Prompt |
Copy every line from the records below that carries the word "phone".
[[ Exercise input open ]]
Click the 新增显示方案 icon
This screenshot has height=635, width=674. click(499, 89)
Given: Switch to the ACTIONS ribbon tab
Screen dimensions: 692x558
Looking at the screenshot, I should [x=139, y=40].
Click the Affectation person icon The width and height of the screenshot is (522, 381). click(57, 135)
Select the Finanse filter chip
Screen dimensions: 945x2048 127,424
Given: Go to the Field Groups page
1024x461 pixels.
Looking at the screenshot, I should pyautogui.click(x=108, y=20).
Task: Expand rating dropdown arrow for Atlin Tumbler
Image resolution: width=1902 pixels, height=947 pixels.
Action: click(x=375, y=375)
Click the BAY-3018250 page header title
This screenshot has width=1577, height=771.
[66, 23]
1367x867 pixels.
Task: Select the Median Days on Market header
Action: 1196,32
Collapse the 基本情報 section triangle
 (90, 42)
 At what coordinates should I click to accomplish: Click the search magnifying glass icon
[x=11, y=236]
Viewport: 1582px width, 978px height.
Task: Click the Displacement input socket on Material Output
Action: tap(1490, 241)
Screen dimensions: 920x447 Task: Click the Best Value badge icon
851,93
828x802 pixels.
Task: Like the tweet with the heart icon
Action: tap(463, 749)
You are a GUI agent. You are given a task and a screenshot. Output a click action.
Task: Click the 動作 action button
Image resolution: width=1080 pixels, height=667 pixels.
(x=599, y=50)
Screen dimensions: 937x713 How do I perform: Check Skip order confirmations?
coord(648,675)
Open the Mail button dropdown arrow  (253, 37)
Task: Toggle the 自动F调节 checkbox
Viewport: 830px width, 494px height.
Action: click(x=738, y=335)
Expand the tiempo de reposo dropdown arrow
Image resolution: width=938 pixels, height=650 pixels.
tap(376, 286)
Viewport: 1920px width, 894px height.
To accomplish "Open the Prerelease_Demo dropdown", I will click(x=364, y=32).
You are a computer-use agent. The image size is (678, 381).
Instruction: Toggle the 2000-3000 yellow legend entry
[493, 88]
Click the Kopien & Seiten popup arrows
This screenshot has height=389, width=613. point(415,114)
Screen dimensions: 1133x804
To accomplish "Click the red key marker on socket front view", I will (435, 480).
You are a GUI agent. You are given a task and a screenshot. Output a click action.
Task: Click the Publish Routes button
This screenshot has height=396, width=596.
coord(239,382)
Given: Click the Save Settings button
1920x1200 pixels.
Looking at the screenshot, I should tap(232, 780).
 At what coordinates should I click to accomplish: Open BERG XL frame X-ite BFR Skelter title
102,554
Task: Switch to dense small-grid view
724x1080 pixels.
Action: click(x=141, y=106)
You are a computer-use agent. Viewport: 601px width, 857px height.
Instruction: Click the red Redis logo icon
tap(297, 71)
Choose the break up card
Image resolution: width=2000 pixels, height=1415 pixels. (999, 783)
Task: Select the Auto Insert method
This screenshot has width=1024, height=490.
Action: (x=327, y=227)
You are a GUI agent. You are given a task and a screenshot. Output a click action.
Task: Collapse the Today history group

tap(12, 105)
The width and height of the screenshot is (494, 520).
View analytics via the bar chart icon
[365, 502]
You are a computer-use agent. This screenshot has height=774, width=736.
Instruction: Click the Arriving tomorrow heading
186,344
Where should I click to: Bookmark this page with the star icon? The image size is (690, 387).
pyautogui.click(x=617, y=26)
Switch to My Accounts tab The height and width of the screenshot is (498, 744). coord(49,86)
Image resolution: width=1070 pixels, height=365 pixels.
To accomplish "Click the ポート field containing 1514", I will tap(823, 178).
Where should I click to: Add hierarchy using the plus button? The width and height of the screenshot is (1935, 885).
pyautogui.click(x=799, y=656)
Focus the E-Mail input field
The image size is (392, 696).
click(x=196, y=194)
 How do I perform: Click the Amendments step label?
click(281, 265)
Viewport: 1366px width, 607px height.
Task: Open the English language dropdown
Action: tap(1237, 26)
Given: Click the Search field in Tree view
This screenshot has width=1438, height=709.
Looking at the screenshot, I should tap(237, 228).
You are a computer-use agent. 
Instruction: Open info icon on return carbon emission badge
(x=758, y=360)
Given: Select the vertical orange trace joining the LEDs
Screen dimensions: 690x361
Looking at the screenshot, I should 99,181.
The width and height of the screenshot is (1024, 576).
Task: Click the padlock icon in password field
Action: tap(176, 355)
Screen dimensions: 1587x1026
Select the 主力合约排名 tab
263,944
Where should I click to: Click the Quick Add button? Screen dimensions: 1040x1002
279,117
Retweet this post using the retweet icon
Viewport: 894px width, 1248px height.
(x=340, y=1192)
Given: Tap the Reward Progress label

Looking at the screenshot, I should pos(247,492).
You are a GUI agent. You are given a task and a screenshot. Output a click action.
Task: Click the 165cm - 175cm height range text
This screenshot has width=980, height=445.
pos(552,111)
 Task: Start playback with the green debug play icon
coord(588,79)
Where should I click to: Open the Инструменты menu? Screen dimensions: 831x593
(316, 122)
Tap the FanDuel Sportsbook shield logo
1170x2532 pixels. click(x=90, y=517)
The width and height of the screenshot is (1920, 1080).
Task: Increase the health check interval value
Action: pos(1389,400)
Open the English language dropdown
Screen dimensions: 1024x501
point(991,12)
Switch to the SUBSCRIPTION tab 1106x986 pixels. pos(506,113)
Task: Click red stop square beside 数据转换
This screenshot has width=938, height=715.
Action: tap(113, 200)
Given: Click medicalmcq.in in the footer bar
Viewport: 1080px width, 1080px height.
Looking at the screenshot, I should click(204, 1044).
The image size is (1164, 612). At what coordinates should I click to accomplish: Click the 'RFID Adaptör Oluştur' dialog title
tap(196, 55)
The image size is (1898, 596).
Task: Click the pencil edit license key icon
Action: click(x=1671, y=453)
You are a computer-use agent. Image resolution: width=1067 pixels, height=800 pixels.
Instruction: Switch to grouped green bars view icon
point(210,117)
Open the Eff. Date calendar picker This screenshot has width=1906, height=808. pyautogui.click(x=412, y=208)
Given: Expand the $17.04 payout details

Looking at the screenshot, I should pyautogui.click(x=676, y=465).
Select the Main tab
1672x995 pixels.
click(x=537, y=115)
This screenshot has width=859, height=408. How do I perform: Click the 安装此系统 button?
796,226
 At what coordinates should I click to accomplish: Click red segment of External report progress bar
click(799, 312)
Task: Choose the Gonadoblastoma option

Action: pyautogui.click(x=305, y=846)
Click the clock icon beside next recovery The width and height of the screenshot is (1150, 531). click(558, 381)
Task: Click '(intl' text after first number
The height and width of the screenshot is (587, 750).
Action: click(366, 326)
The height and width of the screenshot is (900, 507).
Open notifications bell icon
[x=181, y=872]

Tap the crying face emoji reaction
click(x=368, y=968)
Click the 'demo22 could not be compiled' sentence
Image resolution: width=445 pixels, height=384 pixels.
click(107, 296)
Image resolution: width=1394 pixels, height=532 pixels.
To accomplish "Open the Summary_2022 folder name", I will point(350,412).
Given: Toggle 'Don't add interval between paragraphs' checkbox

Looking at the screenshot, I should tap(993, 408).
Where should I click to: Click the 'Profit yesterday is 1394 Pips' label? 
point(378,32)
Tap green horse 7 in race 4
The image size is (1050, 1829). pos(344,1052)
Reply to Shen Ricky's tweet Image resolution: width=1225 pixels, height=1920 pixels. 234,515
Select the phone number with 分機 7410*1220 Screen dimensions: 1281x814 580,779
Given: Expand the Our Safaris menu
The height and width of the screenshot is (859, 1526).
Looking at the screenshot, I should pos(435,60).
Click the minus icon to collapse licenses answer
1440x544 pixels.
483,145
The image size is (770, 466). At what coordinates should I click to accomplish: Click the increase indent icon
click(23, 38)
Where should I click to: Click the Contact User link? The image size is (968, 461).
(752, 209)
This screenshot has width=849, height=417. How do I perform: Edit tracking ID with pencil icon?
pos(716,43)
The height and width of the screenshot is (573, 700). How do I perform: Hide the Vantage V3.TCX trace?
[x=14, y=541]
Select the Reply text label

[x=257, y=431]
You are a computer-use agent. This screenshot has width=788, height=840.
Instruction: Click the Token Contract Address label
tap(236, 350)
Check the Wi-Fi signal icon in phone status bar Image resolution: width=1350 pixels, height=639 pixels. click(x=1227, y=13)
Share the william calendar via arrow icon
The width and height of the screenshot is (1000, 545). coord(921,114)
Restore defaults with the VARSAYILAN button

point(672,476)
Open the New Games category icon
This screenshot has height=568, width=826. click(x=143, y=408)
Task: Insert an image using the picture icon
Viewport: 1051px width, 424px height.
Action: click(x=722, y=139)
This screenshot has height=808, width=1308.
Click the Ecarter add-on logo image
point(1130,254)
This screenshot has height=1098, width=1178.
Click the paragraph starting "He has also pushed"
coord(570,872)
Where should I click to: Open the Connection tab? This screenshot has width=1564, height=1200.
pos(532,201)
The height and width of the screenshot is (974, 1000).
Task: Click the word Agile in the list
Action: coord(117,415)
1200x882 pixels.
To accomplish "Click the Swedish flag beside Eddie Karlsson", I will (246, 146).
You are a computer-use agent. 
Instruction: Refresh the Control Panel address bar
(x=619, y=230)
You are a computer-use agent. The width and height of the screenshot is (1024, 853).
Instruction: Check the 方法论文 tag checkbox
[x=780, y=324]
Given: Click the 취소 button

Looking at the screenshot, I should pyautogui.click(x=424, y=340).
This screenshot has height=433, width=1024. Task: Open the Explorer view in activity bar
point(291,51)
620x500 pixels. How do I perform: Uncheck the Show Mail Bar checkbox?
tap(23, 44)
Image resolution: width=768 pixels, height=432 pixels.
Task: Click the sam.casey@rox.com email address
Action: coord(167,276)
[[ Exercise input closed ]]
Output for this exercise |
Select the phone number with 分機 7410*1220 Screen dimensions: 1281x814 580,779
Check the Wi-Fi signal icon in phone status bar Image resolution: width=1350 pixels, height=639 pixels. click(x=1227, y=13)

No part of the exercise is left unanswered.